Return, unchanged, the rows below from the line that contains "The height and" through the line that contains "(788, 532).", both of those lines included.

[Data to examine]
= = =
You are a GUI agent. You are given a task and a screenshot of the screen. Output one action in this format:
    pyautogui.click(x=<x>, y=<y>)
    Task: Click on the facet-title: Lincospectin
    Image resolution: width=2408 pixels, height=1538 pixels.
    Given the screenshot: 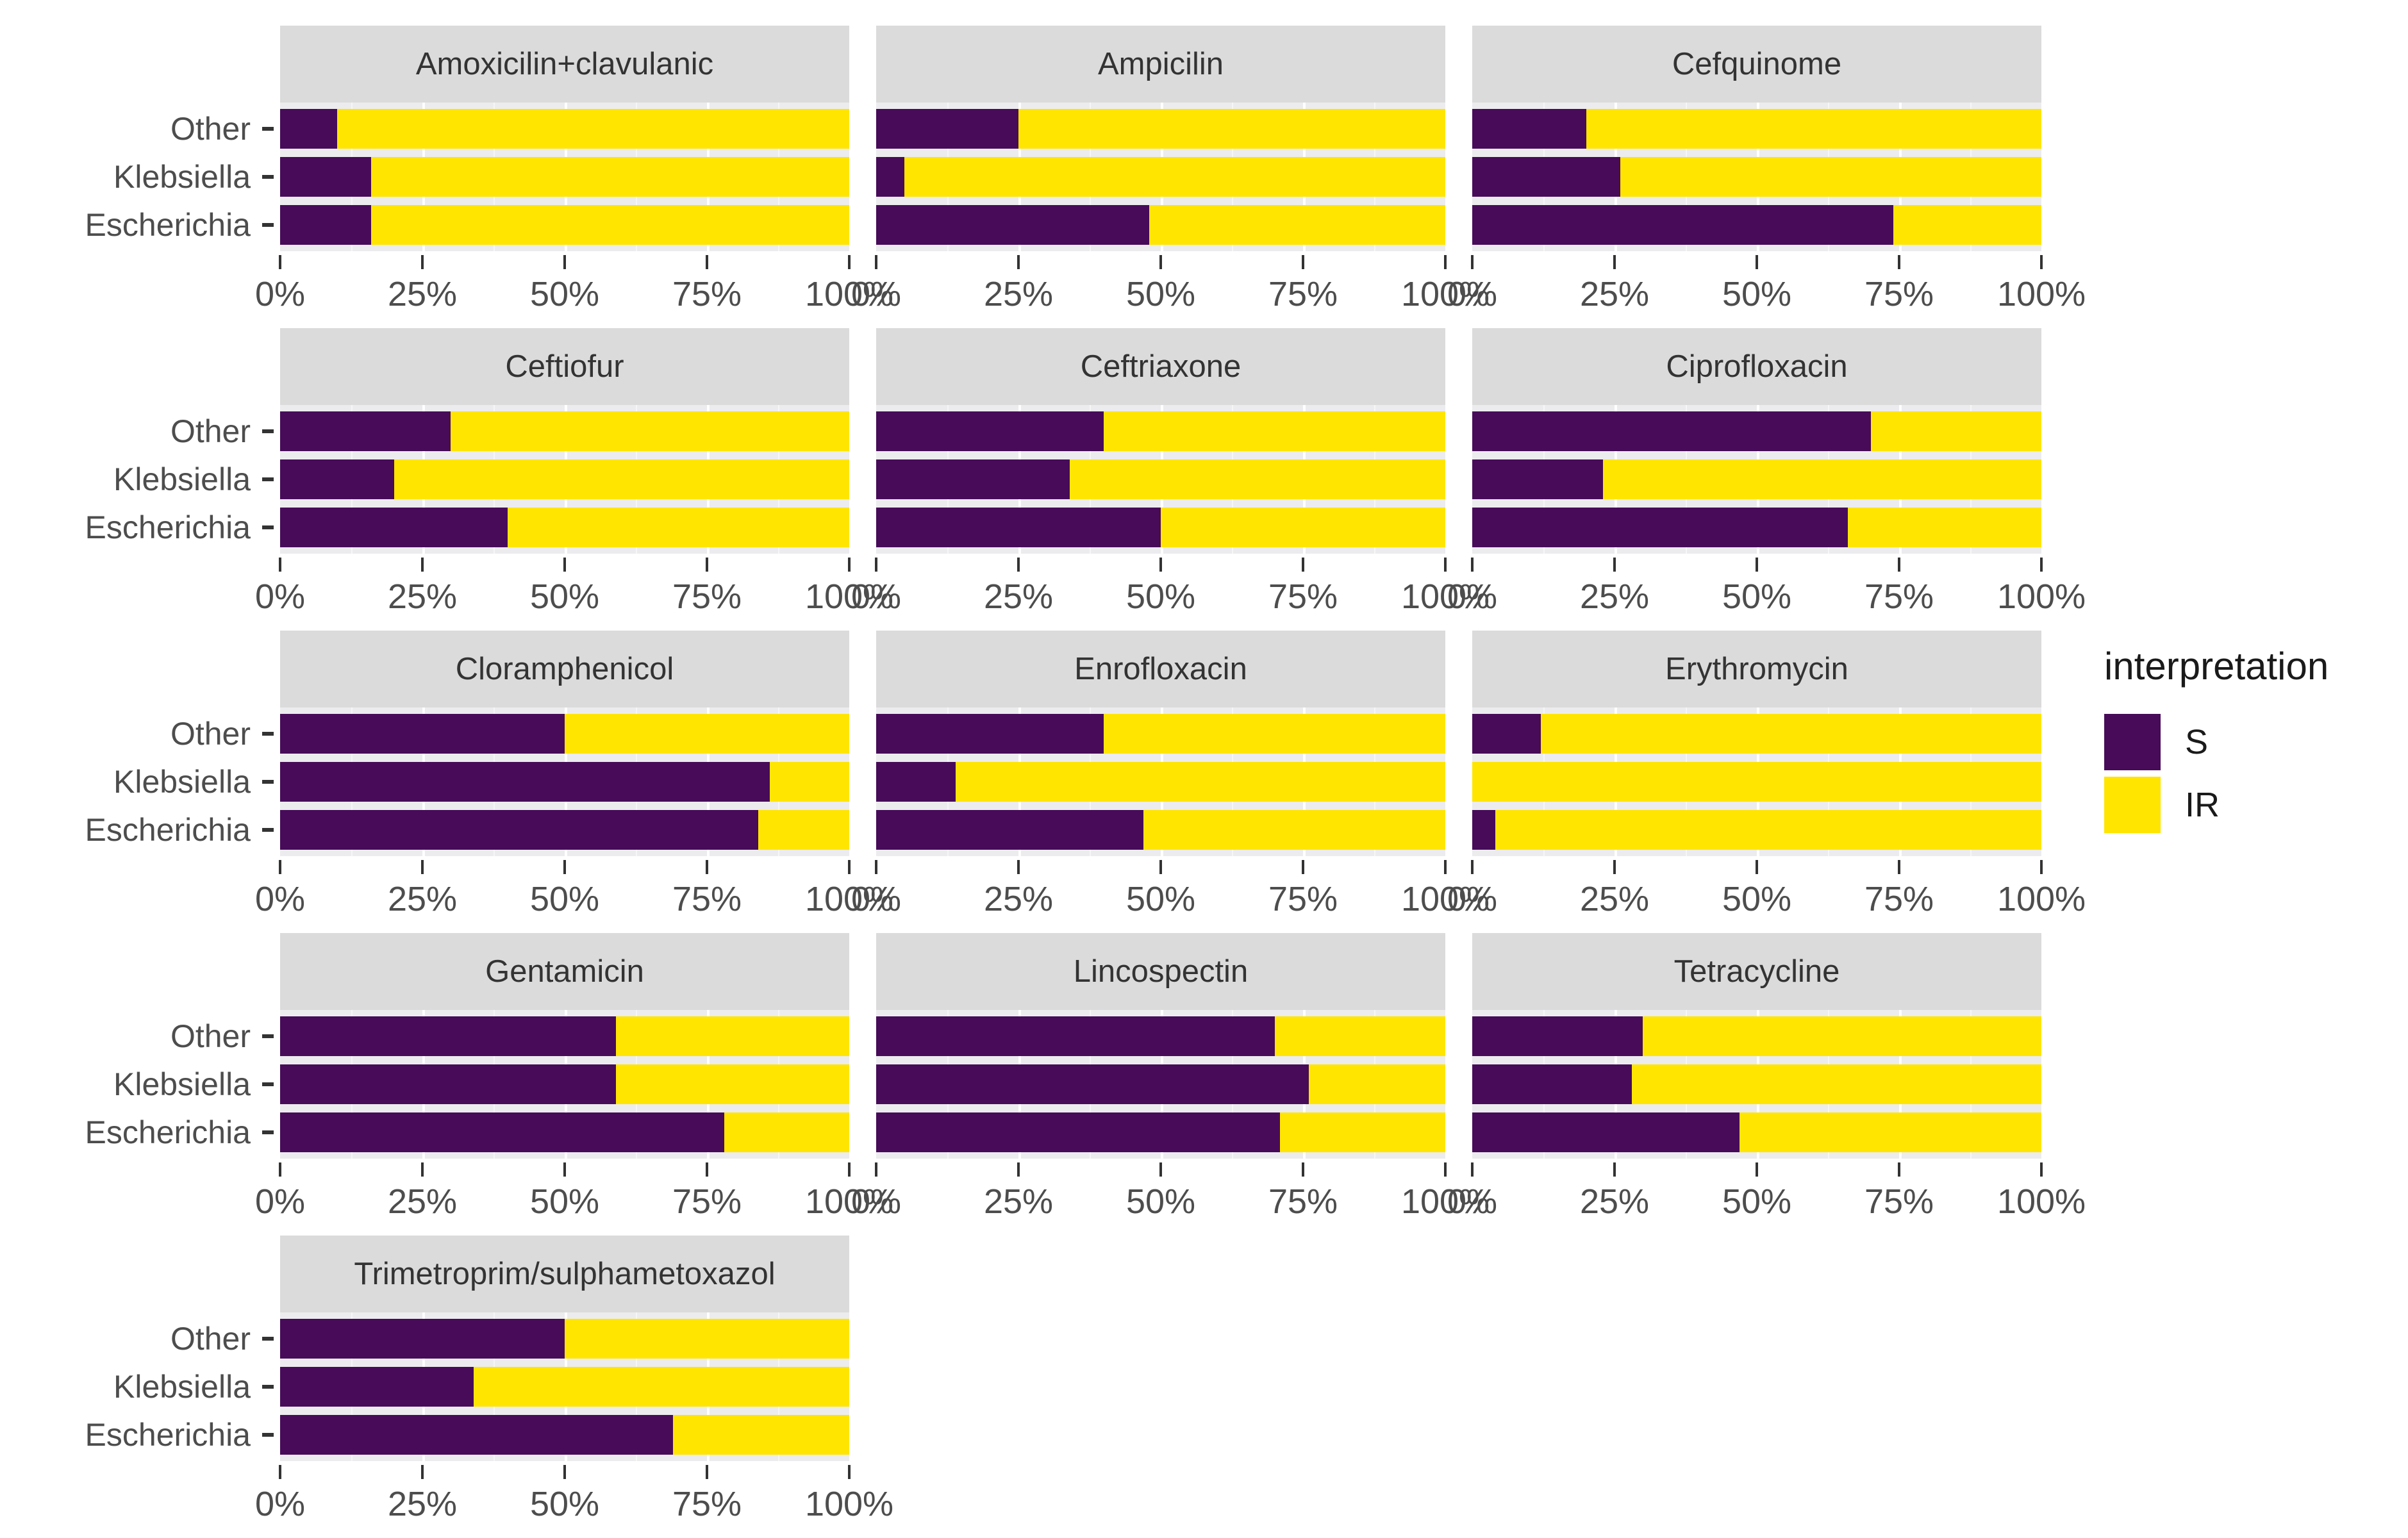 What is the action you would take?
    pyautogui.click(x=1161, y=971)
= = =
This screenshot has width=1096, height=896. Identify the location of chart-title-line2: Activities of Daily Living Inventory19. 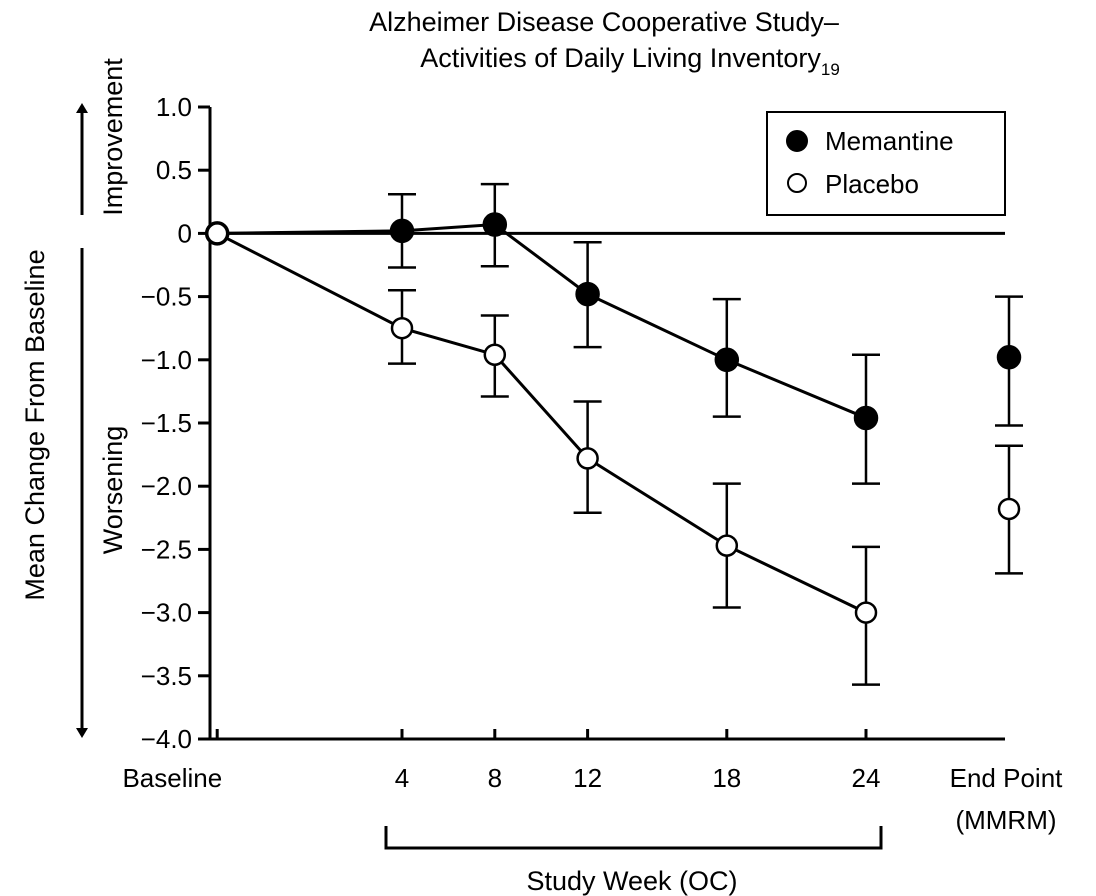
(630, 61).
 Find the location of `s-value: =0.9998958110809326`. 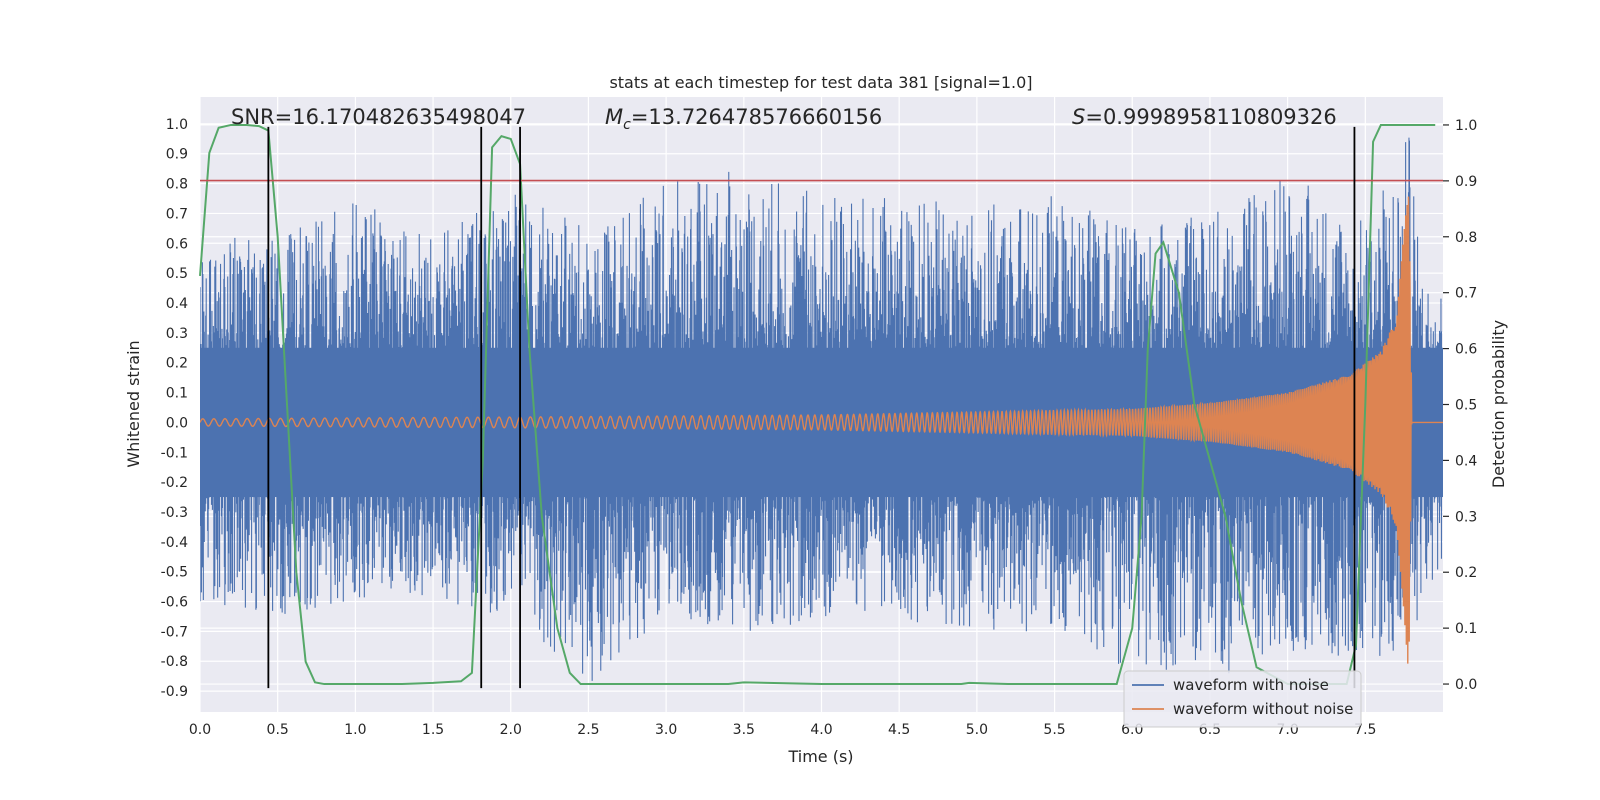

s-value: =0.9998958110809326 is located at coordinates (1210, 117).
= = =
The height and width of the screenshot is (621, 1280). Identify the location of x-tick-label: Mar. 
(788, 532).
= = =
[The completed task]
The height and width of the screenshot is (621, 1280). Identify the location of x-tick-label: Mar. 
(788, 532).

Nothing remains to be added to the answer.